**Assigned task 1:** Translate this sentence from the passage on Redux actions and reducers into German: "This leads to code bloat and unnecessary coupling."
**Assigned task 2:** Carry on the passage on Redux actions and reducers, picking up right after its last sentence.

You need to store sequence of actions.
Reducer makes state transformations on worker.
Everybody in Redux ecosystem use this format. It's a kind of convention.
Hot reloading abilities (your stored functions will not be reloaded).
You need to send actions as is on server.
Debugging benefits - to see the stack of actions with actions names.
Writing unit tests for reducer: assert.equal(finalState, expectedState).
More declarative code - action name and parameters are about "what to do" and not about "how to do" (but addTodo('Ask question') is declarative too).
Note about coupling between action creators and state changes
Just compare two notations:
First:
function someActionCreator() {
return {
type: "ADD_TODO",
text: "Ask question on stackoverflow"
}; // returns object
}
Second:
function someActionCreator() {
return addTodo("Ask question on stackoverflow"); // returns function
}
"In both cases we see that code is declarative and action creator is decoupled from state change. You can still reuse addTodo or dispatch two addTodo's or use middleware or dispatch compose(addTodo('One'), addTodo('Two')). The main difference is that we created Object and Function and place in code where state changes.
There is NOT a one-to-one mapping between actions and reducers. Per Dan Abramov's comments at https://github.com/Pitzcarraldo/reduxible/issues/8 :
It reinforces a very common misconception about Redux: namely that action creators and reducers are one-to-one mapping.
This is only true in trivial examples, but it is extremely limiting in real applications. Beginners exposed to this pattern couple reducers and action creators, and fail to realize they're meant to be many-to-many and decoupled.
Many reducers may handle one action. One reducer may handle many actions. Putting them together negates many benefits of how Flux and Redux application scale. This leads to code bloat and unnecessary coupling. You lose the flexibility of reacting to the same action from different places, and your action creators start to act like “setters”, coupled to a specific state shape, thus coupling the components to it as well.

**Entries supplied:**
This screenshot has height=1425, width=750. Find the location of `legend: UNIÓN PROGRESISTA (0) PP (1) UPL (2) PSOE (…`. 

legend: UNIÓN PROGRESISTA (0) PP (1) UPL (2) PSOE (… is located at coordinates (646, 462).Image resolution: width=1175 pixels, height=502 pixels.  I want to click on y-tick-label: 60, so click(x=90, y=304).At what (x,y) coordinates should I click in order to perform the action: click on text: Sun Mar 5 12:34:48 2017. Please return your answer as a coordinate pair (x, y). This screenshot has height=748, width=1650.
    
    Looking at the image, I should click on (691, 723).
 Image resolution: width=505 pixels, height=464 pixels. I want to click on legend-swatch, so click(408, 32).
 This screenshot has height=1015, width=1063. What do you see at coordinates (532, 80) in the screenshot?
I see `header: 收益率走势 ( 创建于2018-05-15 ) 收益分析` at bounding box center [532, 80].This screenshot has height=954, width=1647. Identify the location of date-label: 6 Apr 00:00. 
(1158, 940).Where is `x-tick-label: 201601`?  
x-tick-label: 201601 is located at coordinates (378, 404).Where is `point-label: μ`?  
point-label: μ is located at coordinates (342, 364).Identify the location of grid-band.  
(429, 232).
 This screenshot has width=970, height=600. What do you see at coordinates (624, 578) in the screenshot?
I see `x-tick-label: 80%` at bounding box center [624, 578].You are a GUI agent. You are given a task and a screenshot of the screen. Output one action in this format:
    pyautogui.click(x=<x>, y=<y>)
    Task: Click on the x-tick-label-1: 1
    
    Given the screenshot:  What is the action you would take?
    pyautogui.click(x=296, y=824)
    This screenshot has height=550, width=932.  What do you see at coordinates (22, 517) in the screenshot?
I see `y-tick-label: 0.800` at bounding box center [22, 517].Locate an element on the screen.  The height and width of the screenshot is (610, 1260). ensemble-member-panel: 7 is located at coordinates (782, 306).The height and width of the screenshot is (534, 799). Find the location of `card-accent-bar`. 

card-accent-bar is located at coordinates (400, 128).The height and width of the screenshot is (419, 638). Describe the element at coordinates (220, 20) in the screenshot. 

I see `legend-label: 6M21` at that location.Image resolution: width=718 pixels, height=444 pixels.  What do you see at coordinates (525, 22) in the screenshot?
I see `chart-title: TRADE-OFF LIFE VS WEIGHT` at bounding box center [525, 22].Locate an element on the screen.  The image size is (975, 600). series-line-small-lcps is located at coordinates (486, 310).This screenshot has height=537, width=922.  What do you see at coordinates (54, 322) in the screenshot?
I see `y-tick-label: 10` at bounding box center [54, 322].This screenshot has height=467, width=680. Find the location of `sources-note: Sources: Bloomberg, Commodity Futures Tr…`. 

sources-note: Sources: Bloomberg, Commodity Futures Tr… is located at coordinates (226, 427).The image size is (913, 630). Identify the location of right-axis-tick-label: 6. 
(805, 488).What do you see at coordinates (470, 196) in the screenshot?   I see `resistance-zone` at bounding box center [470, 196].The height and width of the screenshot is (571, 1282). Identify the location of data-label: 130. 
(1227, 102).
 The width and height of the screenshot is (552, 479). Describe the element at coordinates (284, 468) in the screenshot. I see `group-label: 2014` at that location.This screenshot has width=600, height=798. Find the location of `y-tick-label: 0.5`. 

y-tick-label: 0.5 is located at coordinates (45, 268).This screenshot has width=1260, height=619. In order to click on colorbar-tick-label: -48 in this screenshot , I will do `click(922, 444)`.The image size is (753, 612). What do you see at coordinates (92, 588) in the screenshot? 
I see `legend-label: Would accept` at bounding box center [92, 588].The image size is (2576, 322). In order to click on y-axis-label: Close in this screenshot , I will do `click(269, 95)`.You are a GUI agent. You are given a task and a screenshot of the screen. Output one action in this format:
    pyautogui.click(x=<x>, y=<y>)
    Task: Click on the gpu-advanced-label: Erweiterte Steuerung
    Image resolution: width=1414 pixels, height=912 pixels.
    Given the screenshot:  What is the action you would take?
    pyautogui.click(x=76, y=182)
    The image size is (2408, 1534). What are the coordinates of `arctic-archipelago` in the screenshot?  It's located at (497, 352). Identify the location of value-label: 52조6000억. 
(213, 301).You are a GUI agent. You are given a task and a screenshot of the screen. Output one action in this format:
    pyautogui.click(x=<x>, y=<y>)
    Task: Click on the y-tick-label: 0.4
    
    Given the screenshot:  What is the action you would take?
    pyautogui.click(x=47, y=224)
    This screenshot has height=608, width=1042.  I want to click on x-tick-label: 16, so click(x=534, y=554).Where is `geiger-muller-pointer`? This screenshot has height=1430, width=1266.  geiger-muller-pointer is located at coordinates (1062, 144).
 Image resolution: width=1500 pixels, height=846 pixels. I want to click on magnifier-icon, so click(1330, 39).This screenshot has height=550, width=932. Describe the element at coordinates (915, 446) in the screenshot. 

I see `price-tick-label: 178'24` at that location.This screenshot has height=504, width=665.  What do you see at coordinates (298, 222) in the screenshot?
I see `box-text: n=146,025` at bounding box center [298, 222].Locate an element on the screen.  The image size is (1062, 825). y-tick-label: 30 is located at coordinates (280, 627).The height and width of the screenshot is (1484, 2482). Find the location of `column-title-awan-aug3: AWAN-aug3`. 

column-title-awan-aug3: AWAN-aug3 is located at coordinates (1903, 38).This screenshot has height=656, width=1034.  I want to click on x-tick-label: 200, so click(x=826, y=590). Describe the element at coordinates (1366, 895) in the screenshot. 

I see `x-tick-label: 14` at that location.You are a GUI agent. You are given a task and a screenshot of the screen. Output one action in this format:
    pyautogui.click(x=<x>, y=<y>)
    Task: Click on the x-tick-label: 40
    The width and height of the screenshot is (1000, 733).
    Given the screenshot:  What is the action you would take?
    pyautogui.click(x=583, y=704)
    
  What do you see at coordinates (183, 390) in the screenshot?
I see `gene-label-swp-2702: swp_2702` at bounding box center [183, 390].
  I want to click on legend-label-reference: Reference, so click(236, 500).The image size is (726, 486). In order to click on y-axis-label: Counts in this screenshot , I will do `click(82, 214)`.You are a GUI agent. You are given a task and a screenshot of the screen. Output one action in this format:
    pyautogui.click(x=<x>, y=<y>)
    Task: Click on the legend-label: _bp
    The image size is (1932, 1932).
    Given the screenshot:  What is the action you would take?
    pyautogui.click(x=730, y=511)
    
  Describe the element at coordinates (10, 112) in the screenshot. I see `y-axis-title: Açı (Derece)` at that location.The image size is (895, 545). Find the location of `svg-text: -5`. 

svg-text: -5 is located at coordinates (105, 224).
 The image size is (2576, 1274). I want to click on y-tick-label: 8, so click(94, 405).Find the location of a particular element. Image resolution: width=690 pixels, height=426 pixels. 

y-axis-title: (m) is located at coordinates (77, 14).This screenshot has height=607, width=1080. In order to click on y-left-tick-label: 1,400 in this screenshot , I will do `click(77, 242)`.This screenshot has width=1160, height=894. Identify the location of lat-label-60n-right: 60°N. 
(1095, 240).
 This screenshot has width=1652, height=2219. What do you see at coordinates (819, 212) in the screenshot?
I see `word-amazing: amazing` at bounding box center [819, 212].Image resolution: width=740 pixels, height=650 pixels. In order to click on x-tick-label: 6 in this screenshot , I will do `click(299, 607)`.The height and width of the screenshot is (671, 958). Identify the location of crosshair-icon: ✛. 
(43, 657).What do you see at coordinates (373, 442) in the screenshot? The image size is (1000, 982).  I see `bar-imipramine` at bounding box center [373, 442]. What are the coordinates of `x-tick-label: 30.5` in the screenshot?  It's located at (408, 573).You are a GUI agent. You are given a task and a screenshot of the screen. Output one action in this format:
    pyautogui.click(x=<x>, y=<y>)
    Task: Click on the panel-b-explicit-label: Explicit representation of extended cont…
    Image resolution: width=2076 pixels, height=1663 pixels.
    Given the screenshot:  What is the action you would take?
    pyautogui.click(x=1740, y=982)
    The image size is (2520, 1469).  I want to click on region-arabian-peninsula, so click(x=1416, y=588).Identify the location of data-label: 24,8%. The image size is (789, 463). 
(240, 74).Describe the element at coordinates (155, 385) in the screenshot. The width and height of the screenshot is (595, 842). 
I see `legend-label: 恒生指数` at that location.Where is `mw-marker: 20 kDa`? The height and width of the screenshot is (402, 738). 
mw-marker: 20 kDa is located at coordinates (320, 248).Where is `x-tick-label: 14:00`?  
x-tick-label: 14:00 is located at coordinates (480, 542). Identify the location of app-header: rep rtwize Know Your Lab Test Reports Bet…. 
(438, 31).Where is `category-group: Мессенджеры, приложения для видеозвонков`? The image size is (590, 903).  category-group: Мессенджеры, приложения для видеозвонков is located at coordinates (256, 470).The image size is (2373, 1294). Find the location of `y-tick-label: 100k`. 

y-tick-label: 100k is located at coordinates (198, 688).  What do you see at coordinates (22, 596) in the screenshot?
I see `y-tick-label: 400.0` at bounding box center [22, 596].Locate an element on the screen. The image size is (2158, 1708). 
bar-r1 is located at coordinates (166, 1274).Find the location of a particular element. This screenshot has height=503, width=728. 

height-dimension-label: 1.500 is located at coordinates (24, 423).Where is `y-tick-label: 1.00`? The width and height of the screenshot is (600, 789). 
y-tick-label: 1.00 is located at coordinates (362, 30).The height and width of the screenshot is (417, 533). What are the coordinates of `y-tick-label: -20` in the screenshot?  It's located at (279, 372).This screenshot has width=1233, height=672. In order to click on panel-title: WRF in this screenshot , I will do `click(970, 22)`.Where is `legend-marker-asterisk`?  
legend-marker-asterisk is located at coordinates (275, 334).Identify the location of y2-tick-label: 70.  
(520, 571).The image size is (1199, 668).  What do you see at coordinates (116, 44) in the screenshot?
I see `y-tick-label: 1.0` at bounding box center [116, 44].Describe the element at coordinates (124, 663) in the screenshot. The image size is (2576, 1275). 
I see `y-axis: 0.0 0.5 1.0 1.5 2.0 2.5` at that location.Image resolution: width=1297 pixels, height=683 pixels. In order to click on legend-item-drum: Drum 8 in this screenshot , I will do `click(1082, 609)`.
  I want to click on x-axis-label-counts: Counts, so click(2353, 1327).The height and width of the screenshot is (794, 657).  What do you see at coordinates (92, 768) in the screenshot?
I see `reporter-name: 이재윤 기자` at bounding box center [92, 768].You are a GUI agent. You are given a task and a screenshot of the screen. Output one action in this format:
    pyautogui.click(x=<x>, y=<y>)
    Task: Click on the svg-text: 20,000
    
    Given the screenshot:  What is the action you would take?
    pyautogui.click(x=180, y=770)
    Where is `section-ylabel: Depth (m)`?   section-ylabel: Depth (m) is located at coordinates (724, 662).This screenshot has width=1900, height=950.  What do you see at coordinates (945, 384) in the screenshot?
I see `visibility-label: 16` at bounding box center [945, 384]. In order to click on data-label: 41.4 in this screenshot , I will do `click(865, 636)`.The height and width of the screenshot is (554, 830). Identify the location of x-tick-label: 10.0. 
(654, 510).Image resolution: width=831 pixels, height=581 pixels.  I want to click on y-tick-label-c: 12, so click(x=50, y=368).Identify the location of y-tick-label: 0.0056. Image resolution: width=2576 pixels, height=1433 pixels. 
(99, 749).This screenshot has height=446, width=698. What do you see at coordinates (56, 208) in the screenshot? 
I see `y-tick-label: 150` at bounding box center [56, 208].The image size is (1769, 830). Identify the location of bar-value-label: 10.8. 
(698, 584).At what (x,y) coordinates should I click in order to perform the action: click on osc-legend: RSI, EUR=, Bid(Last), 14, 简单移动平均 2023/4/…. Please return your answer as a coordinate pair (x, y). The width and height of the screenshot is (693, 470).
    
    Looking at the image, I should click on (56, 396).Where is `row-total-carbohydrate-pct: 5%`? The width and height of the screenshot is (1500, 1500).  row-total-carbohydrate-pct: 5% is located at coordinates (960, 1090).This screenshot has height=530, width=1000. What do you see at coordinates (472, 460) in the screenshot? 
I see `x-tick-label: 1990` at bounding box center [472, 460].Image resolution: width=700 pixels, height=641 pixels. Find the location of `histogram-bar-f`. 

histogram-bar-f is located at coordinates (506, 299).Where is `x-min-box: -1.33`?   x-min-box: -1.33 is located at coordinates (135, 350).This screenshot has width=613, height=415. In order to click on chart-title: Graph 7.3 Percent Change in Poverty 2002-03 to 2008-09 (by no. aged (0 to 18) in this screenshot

**Task output 1:** Das führt zu aufgeblähtem Code und unnötiger Kopplung.

**Task output 2:**
As for actions and the "type" parameter, the other answers are right. That's deliberately how Redux was designed, and that was intended to give the benefits of serialization for debugging purposes.
Good question.
Separating actions from state changes is really a Flux pattern, rather than a specifically Redux thing. (Though I will answer the question with reference to Redux.) It's an example of loose coupling.
In a simple app, tight coupling between actions and state changes might be fine. But in a larger app, this could be a headache. For instance, your addTodo action might trigger changes in several parts of the state. Splitting actions from state changes - the latter performed in reducers - allows you to write smaller functions, which are easier to reason about and more testable.
Additionally, decoupling your actions and state changes allows your reducer logic to be more reusable. e.g. Action X might trigger state changes A and B, whilst action Y only triggers state change A.
Furthermore, this decoupling gives rise to a Redux feature called middleware. Middleware listens to action dispatches. It doesn't change the state of the app, but it can read the current state and the next state, as well as the action information. Middleware is useful for functionality extraneous from the core application logic, e.g. logging and tracking (dev tools were mentioned in a previous answer).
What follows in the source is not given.